■ TO DO:
Translate this sentence from the passage on the RISC-V CPU design into Spanish: "This is actually going to change later, where we can route nextPC to point at a branch target based on a logic decision, or to service an interrupt."

As you can also see, RETIRE state not only sets up the current instruction memaddress using PC, but it also sets up the nextPC to point at the next program location in our EXEC state. This is actually going to change later, where we can route nextPC to point at a branch target based on a logic decision, or to service an interrupt.

`timescale 1ns / 1ps

module riscvcpu(
	input clock,
	input reset,
	output logic [3:0] diagnosis = 4'b0000,
	logic [9:0] memaddress,
	output logic [31:0] cpudataout = 32'd0,
	wire [31:0] cpudatain  );

// Number of bits for the one-hot encoded CPU state
`define CPUSTAGECOUNT           4

// Bit indices for one-hot encoded CPU state
`define CPUFETCH		0
`define CPUDECODE		1
`define CPUEXEC			2
`define CPURETIREINSTRUCTION	3

// Start from RETIRE state so that we can
// set up instruction fetch address and read
// data which will be available on the next
// clock, in FETCH state.

■ SUPPLIED INFORMATION:
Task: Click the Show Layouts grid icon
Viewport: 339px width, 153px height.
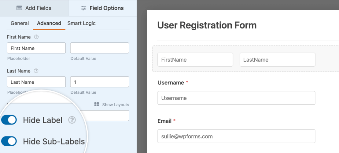Action: (x=97, y=105)
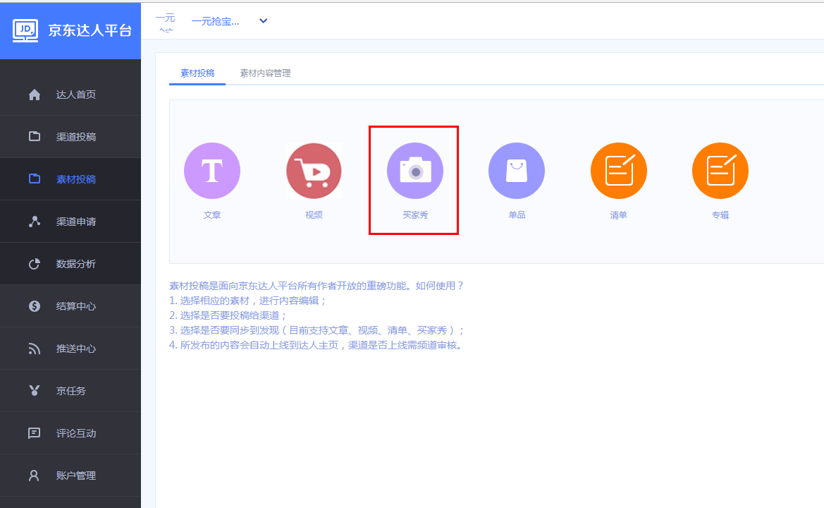The width and height of the screenshot is (824, 508).
Task: Open 渠道投稿 in the sidebar
Action: 76,137
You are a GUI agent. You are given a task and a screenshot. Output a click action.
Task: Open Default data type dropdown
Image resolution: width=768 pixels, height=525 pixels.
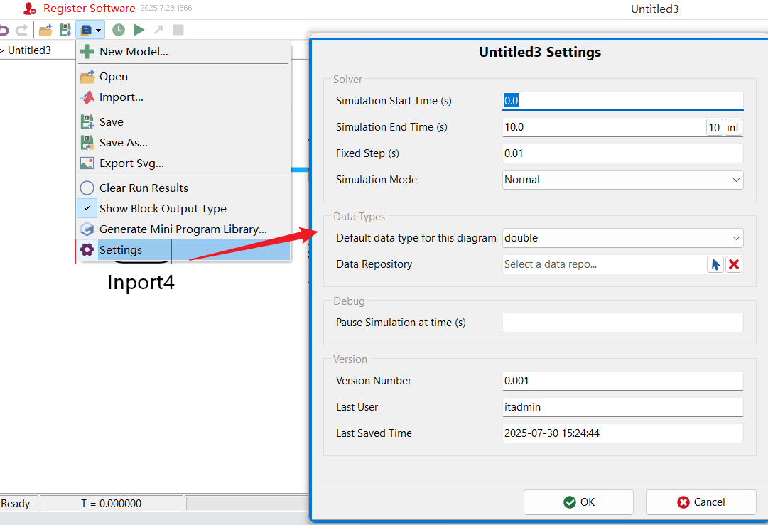pos(622,238)
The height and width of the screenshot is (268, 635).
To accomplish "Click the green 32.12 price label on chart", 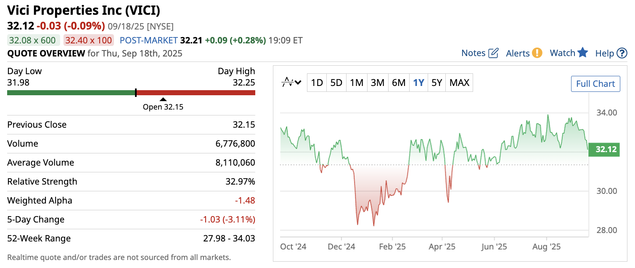I will tap(604, 150).
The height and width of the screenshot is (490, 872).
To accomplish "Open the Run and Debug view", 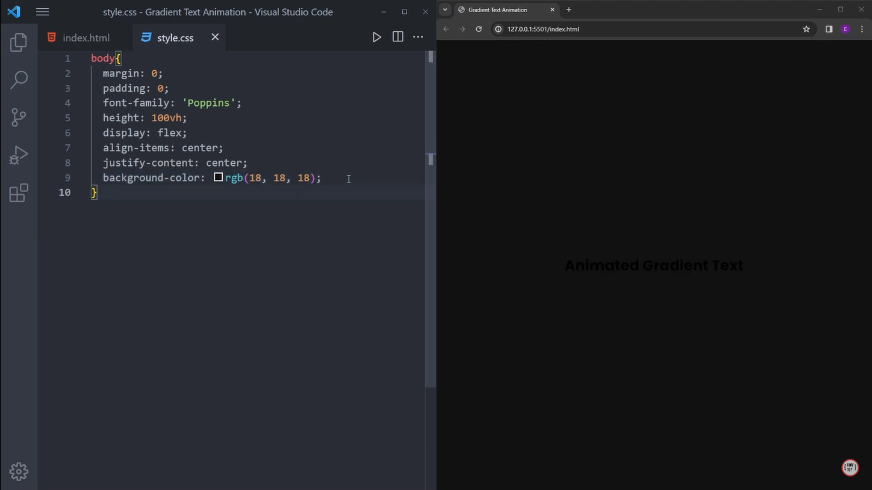I will tap(19, 155).
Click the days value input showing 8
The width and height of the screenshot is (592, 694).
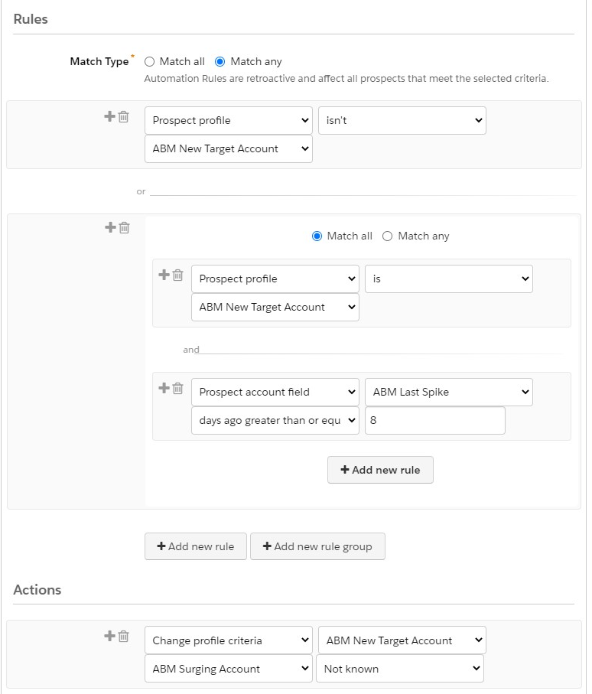click(434, 421)
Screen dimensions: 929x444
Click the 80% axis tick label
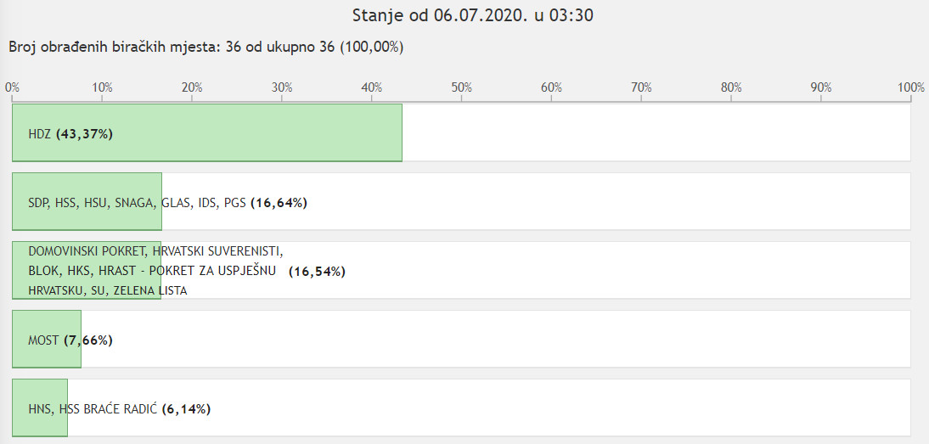(x=731, y=87)
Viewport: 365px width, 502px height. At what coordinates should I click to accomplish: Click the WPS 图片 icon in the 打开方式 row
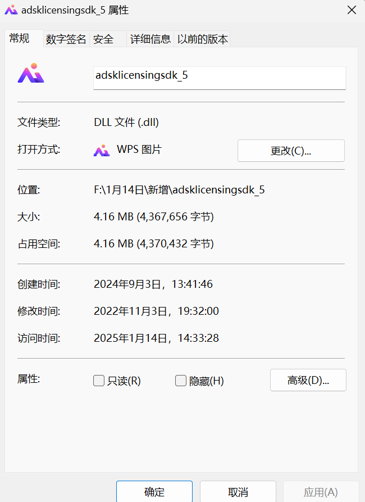pyautogui.click(x=101, y=150)
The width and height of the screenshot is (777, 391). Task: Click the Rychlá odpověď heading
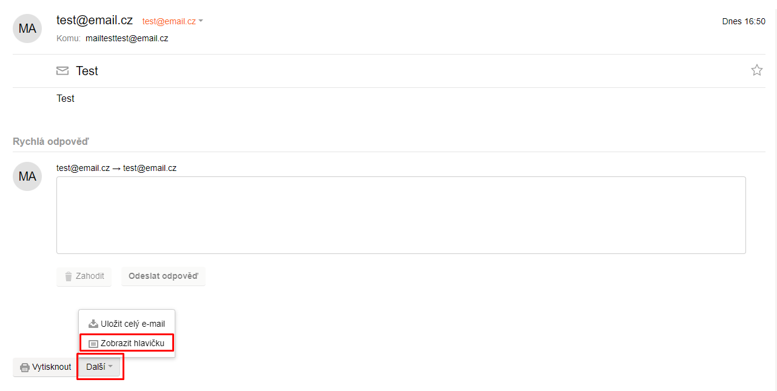[x=51, y=141]
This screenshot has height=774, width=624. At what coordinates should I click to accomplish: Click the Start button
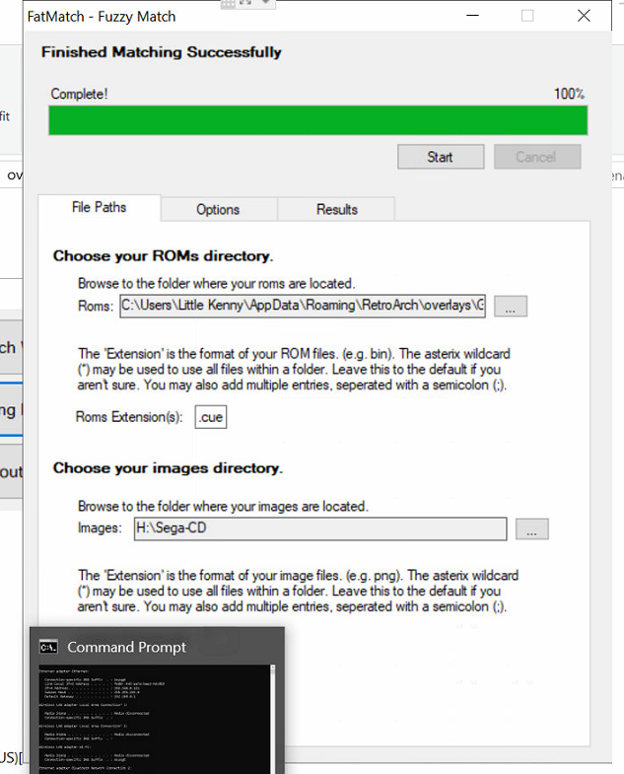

■ RESPONSE FOR THIS EXERCISE:
Esto en realidad va a cambiar más adelante, cuando podremos dirigir nextPC para que apunte a un destino de salto según una decisión lógica, o para atender una interrupción.